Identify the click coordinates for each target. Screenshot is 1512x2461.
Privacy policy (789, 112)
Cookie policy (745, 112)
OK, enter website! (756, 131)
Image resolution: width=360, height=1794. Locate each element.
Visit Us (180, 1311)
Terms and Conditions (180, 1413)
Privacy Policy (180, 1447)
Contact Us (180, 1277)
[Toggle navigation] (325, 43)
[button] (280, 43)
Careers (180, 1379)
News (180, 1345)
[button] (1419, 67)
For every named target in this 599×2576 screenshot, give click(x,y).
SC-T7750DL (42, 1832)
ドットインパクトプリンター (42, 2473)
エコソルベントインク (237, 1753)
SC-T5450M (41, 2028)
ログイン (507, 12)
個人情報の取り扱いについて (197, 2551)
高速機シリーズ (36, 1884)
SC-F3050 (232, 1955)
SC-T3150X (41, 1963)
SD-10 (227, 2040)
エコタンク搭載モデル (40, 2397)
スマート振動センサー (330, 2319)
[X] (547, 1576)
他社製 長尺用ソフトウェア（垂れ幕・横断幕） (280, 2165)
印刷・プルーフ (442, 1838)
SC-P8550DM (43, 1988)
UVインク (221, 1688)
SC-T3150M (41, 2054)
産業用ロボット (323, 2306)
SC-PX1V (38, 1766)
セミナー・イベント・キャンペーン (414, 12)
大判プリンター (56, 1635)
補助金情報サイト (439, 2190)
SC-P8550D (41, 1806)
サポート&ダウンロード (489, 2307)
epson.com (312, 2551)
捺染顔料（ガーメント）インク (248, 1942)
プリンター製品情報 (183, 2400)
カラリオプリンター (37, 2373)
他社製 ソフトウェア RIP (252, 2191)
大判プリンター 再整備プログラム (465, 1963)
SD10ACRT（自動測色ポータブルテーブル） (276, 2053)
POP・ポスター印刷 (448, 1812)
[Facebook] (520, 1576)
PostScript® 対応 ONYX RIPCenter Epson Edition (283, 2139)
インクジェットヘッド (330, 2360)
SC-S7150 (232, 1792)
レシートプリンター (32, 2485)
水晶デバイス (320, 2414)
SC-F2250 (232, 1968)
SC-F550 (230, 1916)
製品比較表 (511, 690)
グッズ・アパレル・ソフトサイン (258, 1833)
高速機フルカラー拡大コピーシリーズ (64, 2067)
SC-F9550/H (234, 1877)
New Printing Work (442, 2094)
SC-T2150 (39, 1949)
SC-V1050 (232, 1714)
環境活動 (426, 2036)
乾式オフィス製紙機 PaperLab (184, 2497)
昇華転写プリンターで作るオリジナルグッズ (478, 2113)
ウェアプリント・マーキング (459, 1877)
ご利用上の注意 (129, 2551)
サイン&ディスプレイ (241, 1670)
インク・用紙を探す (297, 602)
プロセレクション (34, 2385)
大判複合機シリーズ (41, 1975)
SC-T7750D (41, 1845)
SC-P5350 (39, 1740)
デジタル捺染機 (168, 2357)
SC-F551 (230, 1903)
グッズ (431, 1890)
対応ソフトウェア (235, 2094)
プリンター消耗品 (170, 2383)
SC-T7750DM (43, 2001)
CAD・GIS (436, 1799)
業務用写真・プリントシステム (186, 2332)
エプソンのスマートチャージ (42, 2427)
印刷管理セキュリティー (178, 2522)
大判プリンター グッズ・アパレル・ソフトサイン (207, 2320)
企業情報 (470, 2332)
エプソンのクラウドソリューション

#### ABOUT THIS EXERCISE:
Working from the material above, retype exactly the lines from the one with "For every named" through the one with "大判プリンター 再整備プログラム (465, 1963)", both included, and only those lines.

#### EXPECTED OUTPUT:
For every named target in this 599×2576 screenshot, give click(x,y).
SC-T7750DL (42, 1832)
ドットインパクトプリンター (42, 2473)
エコソルベントインク (237, 1753)
SC-T5450M (41, 2028)
ログイン (507, 12)
個人情報の取り扱いについて (197, 2551)
高速機シリーズ (36, 1884)
SC-F3050 (232, 1955)
SC-T3150X (41, 1963)
SD-10 (227, 2040)
エコタンク搭載モデル (40, 2397)
スマート振動センサー (330, 2319)
[X] (547, 1576)
他社製 長尺用ソフトウェア（垂れ幕・横断幕） (280, 2165)
印刷・プルーフ (442, 1838)
SC-P8550DM (43, 1988)
UVインク (221, 1688)
SC-T3150M (41, 2054)
産業用ロボット (323, 2306)
SC-PX1V (38, 1766)
セミナー・イベント・キャンペーン (414, 12)
大判プリンター (56, 1635)
補助金情報サイト (439, 2190)
SC-P8550D (41, 1806)
サポート&ダウンロード (489, 2307)
epson.com (312, 2551)
捺染顔料（ガーメント）インク (248, 1942)
プリンター製品情報 (183, 2400)
カラリオプリンター (37, 2373)
他社製 ソフトウェア RIP (252, 2191)
大判プリンター 再整備プログラム (465, 1963)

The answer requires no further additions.